What is expected:
Please filter the entries for the word "click" and copy every line that has it.

++++++++++

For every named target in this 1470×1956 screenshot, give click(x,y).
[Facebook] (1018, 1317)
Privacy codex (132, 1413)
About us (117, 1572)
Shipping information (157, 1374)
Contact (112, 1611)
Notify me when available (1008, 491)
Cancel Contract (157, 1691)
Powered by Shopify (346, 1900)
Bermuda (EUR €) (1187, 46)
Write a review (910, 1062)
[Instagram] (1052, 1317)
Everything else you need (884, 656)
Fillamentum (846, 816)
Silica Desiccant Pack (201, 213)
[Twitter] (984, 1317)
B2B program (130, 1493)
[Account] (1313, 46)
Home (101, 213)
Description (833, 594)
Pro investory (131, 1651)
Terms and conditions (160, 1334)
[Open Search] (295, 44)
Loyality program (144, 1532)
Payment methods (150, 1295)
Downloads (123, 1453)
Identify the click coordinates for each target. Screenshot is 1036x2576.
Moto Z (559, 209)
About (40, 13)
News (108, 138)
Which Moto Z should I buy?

++++++++++

Answer section:
For every named target in this 1470×1956 screenshot, give click(x,y).
Identify the click coordinates for each target. Screenshot is 1036x2576.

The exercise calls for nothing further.